Crappish!
Omg Short!
“Hi-i-i class!” stuttered a shy man who was in his 40’s. He was stout with balding black hair and had a very thick mustache looking possibly almost girly by his hand motion. He had on a brown suit giving him a washed-out plain appearance. “Today we have a quiz!” the whole class groaned except Beaker, Bunsen and a certain other. “Let’s review my ducklings!” he cried. He had a very light voice that was fit for possibly a male version of Mary Poppins.
From out of the class stood a scoffing boy “Look, no offense but I ain’t takin’ a liking to this class.” He complained “The guy is a complete ninny!” his friend echoed his critiques “Yah, you’re too good for him! If Fiama don’t like it I don’t like it!” Johnny chewed on a toothpick coolly “You got it butterscotch.” Sal had on a confused face “Eh, what’s a butterscotch?” this earned him a light smack from behind the head “Get a diction—dictio-dict…what’s it called?” His friend was quick to answer “Dictionary?” Johnny nodded a couple of times “Yah that.”
He walked into Mr. Perisimmon’s room as if he was in his own home “Uh, sorry tah interrupt yous Science stuffs but Johnny ordered me to get a diction-…” Johnny gasped and brought his oblivious friend close to him “Yous dumb or what? We were skippin’ class you dunce!” Heads turned to watch the small quarrel “But Johnny, I ain’t bein’ a dunce. I was just getting a dictionary because that’s what them smart peeps do.” He scratched his head. Johnny gasped and looked to the class then to the teacher “Hey there.” Was all he said. Some smacked their foreheads especially Miss Piggy “Fiama, dear, please just stop it.” Kermit looked a little envious at her words of endearment “Hey doll-face…” he greeted and sat down pretending none of this happened. “Uh…I’mma take my seat too.” Sal rushed to his desk. Mr. Perisimmon sighed “Alrighty, resuming with our little memory testers,” he looked excited “What is Science?”
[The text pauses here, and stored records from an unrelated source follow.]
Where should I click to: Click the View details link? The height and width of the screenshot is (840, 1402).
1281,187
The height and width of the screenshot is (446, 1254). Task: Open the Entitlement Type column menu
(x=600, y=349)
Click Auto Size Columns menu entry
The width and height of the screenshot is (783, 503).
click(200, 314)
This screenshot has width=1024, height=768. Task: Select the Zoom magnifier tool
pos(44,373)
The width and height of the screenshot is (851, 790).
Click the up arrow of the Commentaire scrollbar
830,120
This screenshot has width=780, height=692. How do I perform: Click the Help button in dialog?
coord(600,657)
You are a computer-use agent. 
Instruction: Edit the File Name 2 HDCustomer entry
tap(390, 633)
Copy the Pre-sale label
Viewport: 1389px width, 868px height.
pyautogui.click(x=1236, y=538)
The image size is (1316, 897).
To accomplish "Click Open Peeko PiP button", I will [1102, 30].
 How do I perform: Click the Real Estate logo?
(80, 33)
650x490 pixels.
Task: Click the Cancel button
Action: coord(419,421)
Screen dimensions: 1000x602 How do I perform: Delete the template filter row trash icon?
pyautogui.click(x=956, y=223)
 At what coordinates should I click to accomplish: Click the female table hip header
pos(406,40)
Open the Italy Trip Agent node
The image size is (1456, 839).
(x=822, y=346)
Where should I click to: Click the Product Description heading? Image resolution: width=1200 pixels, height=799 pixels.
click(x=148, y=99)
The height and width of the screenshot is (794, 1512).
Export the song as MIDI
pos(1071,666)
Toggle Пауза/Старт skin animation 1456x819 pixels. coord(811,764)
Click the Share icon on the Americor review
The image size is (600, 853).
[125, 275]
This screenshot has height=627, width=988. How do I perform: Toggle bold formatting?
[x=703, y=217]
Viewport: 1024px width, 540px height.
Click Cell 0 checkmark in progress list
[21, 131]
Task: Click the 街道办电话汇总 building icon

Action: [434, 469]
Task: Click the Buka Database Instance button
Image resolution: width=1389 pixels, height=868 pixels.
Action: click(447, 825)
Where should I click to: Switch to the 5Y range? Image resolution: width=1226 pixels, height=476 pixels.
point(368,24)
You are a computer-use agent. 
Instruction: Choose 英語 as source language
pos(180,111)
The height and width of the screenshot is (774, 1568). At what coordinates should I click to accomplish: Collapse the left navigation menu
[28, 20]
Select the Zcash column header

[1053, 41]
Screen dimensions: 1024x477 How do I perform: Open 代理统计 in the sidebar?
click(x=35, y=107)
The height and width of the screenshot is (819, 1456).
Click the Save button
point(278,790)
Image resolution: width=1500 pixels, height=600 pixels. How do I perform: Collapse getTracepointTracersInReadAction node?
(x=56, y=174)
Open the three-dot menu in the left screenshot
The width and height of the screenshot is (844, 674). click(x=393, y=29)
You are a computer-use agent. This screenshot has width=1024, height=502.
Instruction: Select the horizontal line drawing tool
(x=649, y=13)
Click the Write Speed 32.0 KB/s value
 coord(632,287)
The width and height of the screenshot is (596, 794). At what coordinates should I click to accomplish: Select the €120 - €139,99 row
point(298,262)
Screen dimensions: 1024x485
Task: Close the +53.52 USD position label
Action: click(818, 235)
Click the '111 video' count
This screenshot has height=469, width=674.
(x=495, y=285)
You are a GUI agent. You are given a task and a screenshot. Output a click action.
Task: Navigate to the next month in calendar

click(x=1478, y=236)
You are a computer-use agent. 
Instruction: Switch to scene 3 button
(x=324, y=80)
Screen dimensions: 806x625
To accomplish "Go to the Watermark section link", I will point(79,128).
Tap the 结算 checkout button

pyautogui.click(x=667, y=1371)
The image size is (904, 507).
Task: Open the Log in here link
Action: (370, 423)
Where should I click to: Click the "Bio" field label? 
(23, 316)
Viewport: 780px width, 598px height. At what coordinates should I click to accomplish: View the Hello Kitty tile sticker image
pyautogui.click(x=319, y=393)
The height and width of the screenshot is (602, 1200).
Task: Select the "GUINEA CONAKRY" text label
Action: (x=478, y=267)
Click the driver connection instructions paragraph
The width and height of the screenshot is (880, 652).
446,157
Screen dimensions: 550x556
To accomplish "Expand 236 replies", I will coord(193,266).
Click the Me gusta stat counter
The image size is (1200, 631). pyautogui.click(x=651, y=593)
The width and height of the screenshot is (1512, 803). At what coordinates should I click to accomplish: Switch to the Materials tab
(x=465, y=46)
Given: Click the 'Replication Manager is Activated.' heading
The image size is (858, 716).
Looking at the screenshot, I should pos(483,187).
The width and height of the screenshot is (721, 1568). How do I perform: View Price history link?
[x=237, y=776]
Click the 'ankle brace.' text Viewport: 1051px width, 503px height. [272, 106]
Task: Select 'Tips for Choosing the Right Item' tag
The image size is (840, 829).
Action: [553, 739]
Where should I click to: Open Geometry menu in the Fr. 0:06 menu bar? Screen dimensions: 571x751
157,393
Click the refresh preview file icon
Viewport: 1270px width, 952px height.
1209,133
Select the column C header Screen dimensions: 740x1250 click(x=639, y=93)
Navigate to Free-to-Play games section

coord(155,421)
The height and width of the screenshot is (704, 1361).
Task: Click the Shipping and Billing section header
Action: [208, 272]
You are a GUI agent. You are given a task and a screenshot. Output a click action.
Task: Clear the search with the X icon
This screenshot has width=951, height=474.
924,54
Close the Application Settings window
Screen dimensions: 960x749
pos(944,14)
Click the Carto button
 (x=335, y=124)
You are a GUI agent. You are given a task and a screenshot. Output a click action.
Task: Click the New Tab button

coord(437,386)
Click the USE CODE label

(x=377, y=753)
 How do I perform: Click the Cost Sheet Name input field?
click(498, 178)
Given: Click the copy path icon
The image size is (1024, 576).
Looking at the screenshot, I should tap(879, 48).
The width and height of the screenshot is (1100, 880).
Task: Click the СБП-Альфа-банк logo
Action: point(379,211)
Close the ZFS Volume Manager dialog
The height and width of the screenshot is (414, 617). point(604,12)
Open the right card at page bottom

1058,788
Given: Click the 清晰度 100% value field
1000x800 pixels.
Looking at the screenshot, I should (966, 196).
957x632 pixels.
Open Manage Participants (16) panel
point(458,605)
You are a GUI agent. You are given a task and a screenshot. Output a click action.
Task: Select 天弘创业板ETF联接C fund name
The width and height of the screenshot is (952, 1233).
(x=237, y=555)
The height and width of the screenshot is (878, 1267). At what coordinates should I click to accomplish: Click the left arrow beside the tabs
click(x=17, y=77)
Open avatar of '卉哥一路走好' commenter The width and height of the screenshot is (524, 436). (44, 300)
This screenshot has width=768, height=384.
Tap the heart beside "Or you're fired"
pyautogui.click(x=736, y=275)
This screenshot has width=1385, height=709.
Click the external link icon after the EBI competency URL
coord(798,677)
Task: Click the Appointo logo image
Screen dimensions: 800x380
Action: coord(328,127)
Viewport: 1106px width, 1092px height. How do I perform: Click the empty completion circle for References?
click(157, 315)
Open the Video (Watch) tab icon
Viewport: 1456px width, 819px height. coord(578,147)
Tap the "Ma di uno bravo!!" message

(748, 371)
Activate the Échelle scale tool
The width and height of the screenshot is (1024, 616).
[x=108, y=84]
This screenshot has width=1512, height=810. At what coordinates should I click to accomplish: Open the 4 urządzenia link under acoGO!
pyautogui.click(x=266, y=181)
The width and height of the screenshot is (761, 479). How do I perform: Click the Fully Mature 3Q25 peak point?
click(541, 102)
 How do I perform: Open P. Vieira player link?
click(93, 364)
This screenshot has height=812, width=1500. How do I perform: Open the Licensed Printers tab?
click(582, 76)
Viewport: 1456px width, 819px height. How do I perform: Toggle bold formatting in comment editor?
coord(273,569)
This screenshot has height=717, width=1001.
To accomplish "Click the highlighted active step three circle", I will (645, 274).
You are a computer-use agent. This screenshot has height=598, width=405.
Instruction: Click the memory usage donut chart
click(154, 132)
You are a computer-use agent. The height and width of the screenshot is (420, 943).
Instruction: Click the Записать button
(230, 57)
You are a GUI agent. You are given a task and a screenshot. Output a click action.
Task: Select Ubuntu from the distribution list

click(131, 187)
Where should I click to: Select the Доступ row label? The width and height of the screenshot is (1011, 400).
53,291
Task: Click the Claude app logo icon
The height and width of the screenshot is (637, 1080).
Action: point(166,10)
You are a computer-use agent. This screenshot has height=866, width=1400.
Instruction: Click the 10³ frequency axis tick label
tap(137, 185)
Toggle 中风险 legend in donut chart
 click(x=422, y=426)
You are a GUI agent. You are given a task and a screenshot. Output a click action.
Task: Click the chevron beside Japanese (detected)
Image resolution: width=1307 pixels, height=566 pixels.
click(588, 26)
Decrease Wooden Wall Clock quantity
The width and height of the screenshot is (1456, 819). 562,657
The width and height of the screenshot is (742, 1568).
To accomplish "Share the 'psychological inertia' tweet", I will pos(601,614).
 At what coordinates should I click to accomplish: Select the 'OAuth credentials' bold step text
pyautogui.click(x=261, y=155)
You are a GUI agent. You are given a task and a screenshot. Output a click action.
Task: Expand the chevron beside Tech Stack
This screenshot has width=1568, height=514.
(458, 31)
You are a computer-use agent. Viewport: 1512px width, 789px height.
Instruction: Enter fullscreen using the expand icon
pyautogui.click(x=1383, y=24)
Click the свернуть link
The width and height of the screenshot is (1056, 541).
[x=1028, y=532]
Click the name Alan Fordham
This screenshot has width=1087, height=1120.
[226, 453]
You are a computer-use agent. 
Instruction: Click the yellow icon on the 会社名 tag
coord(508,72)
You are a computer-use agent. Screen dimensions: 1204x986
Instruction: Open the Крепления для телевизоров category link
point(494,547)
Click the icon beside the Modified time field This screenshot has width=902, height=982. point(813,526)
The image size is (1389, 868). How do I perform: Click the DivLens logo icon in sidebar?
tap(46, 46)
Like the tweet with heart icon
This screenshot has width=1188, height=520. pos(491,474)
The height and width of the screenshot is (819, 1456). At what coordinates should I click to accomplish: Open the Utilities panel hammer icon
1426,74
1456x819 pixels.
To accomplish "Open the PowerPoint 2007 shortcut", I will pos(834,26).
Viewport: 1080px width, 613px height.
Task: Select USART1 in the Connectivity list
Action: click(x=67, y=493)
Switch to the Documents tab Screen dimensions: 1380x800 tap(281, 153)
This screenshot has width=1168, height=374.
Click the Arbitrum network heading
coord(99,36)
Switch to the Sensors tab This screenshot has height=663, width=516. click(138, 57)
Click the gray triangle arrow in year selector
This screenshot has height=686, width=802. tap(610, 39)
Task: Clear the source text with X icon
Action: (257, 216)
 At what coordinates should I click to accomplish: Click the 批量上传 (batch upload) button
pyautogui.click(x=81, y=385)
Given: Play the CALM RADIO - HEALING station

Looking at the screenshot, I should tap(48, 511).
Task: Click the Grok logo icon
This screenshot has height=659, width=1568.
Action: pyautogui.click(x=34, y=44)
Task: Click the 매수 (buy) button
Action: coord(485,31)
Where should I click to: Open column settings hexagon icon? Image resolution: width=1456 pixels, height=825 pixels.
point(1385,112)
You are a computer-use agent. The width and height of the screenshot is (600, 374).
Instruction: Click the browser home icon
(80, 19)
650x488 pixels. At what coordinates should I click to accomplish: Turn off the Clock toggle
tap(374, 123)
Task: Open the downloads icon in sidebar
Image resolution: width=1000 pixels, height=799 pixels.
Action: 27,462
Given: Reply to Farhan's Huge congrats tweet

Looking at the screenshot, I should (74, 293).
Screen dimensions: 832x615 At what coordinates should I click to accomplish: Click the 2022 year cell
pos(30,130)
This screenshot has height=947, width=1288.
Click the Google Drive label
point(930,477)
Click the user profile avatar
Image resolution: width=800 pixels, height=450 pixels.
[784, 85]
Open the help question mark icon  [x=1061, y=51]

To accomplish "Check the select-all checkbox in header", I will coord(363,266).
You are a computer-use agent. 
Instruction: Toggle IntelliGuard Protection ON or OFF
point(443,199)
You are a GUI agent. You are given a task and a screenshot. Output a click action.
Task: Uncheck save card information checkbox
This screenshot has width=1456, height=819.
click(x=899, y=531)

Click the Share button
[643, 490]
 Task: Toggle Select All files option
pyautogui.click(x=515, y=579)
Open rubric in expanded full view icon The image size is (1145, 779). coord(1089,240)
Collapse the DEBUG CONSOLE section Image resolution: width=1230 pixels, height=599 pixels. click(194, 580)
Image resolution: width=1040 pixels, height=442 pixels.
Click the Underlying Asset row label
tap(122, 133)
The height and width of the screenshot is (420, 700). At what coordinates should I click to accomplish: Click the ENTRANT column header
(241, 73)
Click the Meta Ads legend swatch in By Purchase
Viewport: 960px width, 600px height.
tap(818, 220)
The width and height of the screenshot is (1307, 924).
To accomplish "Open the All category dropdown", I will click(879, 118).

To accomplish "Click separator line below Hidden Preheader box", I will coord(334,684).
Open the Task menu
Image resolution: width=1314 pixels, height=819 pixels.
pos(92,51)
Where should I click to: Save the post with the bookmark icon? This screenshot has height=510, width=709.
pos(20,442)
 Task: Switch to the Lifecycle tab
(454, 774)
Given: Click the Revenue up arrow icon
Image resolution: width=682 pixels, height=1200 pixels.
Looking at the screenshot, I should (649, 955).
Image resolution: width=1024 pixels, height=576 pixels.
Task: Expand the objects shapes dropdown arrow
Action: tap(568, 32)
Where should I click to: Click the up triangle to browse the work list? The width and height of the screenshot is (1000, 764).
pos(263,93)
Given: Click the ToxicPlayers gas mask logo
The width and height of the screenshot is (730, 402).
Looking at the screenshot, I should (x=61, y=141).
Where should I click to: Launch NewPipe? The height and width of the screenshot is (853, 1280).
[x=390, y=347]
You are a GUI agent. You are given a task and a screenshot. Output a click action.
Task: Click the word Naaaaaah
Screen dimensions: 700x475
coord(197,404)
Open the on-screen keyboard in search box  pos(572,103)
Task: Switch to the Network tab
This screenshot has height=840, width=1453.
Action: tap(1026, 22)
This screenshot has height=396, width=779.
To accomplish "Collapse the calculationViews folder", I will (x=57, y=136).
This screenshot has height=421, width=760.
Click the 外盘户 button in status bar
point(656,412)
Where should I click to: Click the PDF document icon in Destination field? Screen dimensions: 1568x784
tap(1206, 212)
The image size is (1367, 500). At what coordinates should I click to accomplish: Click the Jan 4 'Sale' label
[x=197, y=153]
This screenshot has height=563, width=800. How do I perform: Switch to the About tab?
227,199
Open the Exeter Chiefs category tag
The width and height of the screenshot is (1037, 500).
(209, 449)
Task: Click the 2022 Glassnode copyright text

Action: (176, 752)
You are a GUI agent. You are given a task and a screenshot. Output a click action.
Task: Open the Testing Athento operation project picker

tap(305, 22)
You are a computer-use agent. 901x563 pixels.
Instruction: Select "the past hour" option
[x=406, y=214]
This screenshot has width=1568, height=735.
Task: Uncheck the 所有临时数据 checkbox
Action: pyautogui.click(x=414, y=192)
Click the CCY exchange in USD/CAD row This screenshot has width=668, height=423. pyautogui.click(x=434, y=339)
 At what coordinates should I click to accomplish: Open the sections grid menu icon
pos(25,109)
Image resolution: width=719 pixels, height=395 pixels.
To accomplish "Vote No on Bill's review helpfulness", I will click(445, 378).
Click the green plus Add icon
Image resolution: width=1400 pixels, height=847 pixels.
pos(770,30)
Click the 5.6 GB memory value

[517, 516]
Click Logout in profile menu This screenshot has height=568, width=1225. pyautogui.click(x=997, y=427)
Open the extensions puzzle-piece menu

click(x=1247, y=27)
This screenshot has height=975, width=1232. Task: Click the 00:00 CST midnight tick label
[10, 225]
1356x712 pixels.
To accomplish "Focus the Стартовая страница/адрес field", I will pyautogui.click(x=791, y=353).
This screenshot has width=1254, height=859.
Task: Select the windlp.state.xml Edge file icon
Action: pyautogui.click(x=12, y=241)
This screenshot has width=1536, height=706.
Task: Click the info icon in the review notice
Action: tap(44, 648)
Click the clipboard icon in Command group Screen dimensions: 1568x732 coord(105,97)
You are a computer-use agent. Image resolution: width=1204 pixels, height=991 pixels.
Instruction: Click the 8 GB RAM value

Several shot up their hands but not as high as Bunsen and Phil, nope. “Oh pick me!” exclaimed Van Neuter while Bunsen sneered at him “What’s this, kindergarten?” a glare was sent his way “Hush up Honeydew!” snapped the blonde muppet hotly. “Ohhhh!” Bunsen was slowly boiling up “Don’t you hush me!” Their little fued slowly developed into more personal things. “I choose Crazy Harry.” Said the teacher calmly, shocking the geniuses to silence.
“Crazy Harry is thankful that you chose him, Science is a human endeavor that relies on reasoning, insight, skill, and creativity. A parallel reliance on scientific habits of mind such as intellectual honesty, tolerance of ambiguity, skepticism, and openness to new ideas is crucial to the advancement of science and technology. Science would be a stagnant body of knowledge, were it not for humans continually seeking to understand and explain the natural world and their role in it….”
He continued on until he diverted his attention to the burning dynamite tucked in his hand “and their role in it is BOOM! CRAZY HARRY SAYS BOOM! YEEHAHAHAHA!” He cried throwing it to the board causing a blinding light conquer the once peaceful class room. It always was like this so Harry was not banned or suspended. These things happened so often that the school became apathetic towards any little sudden ‘surprise’ that shot out of the blue. Once the smoke cleared a large portion of the students chased the cackling boy, who seemed pleased with the chaos he created. The only ones that stayed behind were Bunsen, Beaker, and Phil. “I guess you knuckleheads should get going to the dorms.” Commented Van Neuter coolly, examining his nails. “Ladies first,” said the disdained boy. A gasp escaped Van Neuter’s lips “What?” Beaker rolled his eyes. This was not the first time that they argued---oh no! This long term feud began since 5th grade.
“Oh, you heard me Mr. Neuter!”
“You’re the girl here!”
“Why is that?”
“You like the color pink and have a diary!”
“Well, you secretly have manicures and pedicures!”
“Honeydew, you shouldn’t blame others for the things you do!”
“You get French tips…”
“That’s a different story…”
“Proves how masculine you are.”
“Well-l-l, you like Beaker!”
Beaker and Bunsen twitched at his last comment “That was the most repulsive comeback ever to come into existence.” The two ran to the bathroom to throw up leaving a red-faced Neuter looking disgusted “Oooo…I feel so dirty for having said that.”